Dear Tooth Fairy

Happy belated Halloween, everyone. We made it to November without dressing up in coordinated, seasonal attire and picking pumpkins in the sweltering South Carolina “fall” heat only for them to rot on the front porch and invoke the “I told you so groans,” from my festive husband who inevitably, begrudgingly removes the orange carcasses annually (who also doesn’t believe in Halloween decor… “too scary, ” he says.). Jokes on him, though, this year. I put our taxidermized coyote, named ‘GFD,’ (Grounds for Divorce, it’s a joke, fam, calma… ), on the porch in a seasonal scarf. Husbands, please don’t gag-gift your wives taxidermy for Christmas. I resent it more and more as the months pass. However, we HAVE gotten less and less door-to-door solicitations since the immortal GFD took center stage on the patio. So, I guess it’s a win, win. Another win? Mariah Carey is defrosting and soon will whisper her first few notes of “All I Want for Christmas,” and the coyote will get a Santa hat. Our lights are already up… because we never took them down. Follow me for more seasonal homemaking tips.

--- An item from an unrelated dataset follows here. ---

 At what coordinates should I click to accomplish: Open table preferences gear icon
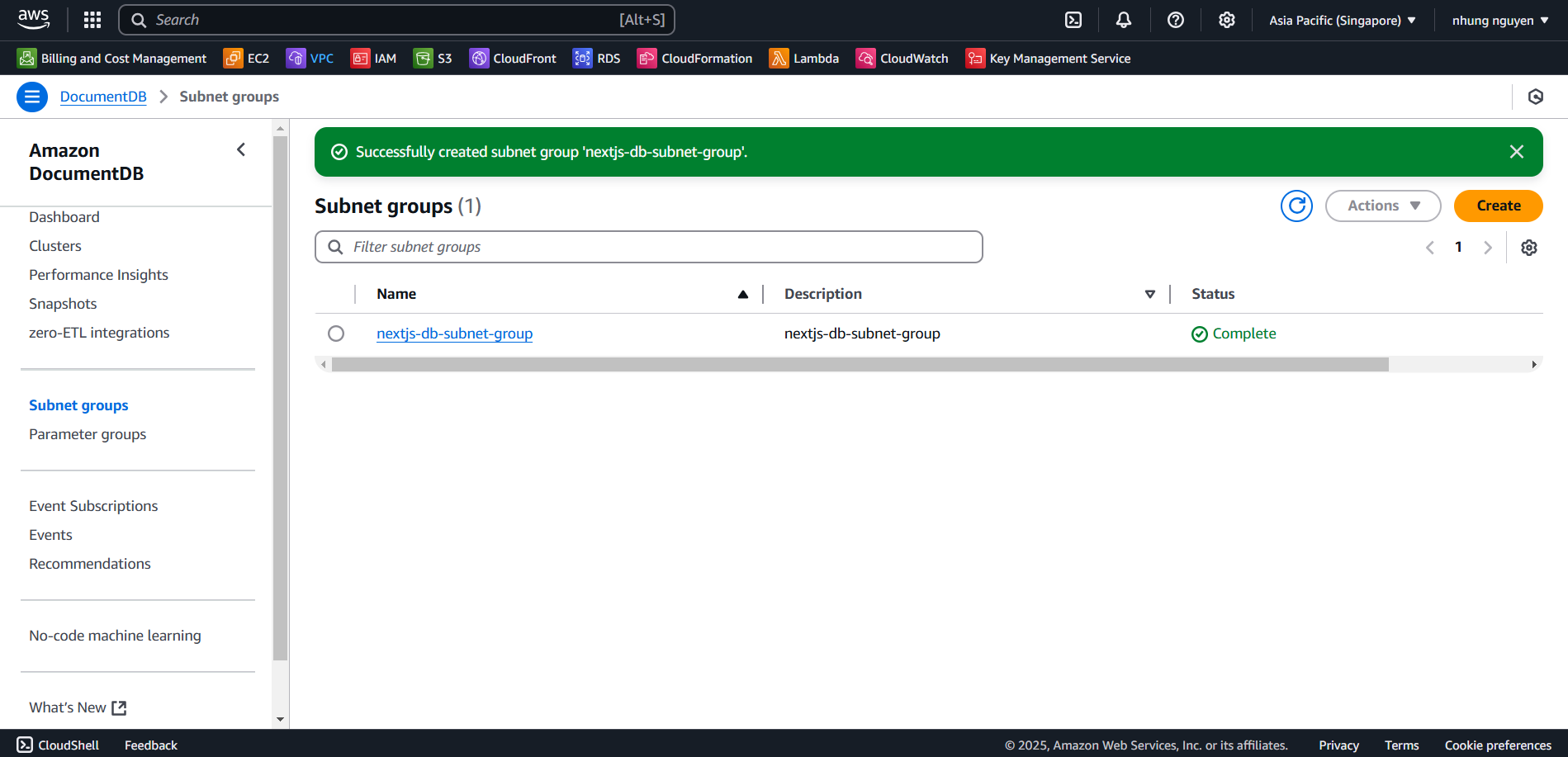click(x=1528, y=248)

GFD welcoming everyone to our home.

But before we can barrel full steam ahead toward Christmas, we have to check off another election day. In a few days, we find out if half the country will be crying because they can’t afford to feed their babies or because they can’t murder them willy-nilly. It’s a toss-up, riddled with playground name calling and so, so many yard signs. And because the news is ever dark and stormy, I like to find the good news in our day-to-day. This week’s good news: Piper lost (another) tooth. When she lost her very 1st one, she penned a sweet note to the tooth fairy, “Peri,” who wrote her back, of course (hello, her fairy has an English degree and no other marketable skills). Her fairy was so overcome with making memories in the moment, she didn’t realize she’d signed a contract to write 20 notes for every baby tooth that falls.

Dear Peri, love Piper


Last weekend, we drove to Pigeon Forge to celebrate my sweet mama’s 36th birthday (which is so odd, because I’ll also be 36 in December), and on the way there, we stopped right outside of Asheville to grab lunch at a Mexican restaurant, Piper’s request.

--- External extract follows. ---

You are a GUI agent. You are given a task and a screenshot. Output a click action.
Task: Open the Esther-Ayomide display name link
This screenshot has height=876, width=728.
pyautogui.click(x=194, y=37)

Y’all. Helene’s devastation has been so tragic. Seeing my hometown under water, the school I graduated from with millions of dollars in damages on the news broke my heart. But in Helene’s wake, she left a restaurant still standing. A beacon of…confusion. This restaurant had the audacity to serve seafood slaw on a tostada instead of chips and salsa. They didn’t even have salsa on the menu (Tye asked). It was so foul that we couldn’t even touch it. Couldn’t will a ‘Nash tries.‘ Even Helene wouldn’t touch it. Of course, a Google reviewer said he’d nearly died of food poisoning there just three months prior. Moral of the story: Read the reviews, and don’t sit down for Mexican if there isn’t salsa with the chips. There are only three constants in my life, you guys. Grace from Jesus Christ, laundry in both machines at all times, and chips and salsa at any Mexican restaurant on the map.

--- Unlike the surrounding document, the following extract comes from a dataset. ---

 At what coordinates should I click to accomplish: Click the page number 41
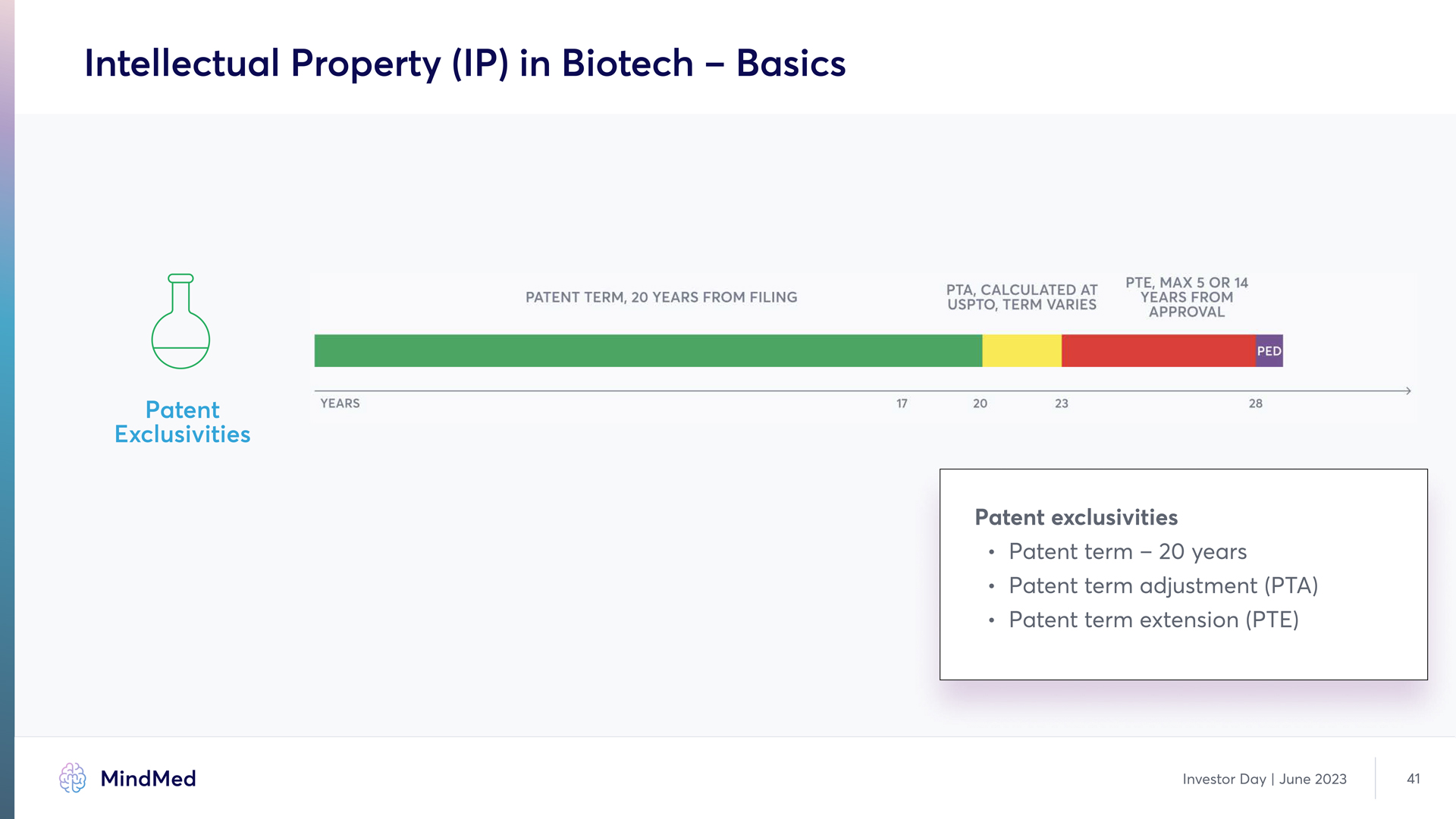click(1413, 779)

Needless to say, it made a deeply profound impact on Piper, and it made it into her note to the tooth fairy. So, by now, the entire imagination realm knows. Can’t wait to hear what Santa and the Easter Bunny have to say. Whew.

In the meantime, stay safe out there, folks. Things are likely to get pretty crazy with the impending time change, election results, and holidays on the horizon. Normal, seasonal-depression crazy though. Not imitation crab-tostada at a Mexican restaurant crazy. That ship has sailed, thank goodness.